Lors d’une entrevue ultérieure avec Fortuné, Maurice Leclercq, journaliste de l’Eclair donne de nombreux détails sur cette rencontre, dans le livre Ces messieurs de la CGT8 : « pour causer il nous entraîna dans son cabinet de travail. Une pièce claire, un bureau massif, à tiroirs, comme on en trouve dans les grandes administrations. Dessus, des lettres, des paperasses, deux cendriers pleins de débris et, dans le devant de l’encrier un cachet à manche d’onyx. Les rideaux, encore à accrocher, étalent dans un coin leur teinte verte.
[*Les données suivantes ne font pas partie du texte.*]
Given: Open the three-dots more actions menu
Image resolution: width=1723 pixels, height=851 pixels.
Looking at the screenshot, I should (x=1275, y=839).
Sur la cheminée quelques photographies, des bibelots, deux vases en plâtre, artistiques et tourmentés. Au mur, dans un cadre, le portrait du frère cadet mort sur l’échafaud ; imberbe, la photographie lui donne un air maigriot et tout fluet.

Fortuné Henry s’assied devant le bureau, dans un fauteuil tendu de cretonne et laqué de blanc. Derrière lui, une bibliothèque, pareillement peinte, laisse voir ses rayons vides. L’anarchiste n’est là que depuis peu de jours ; il emménage.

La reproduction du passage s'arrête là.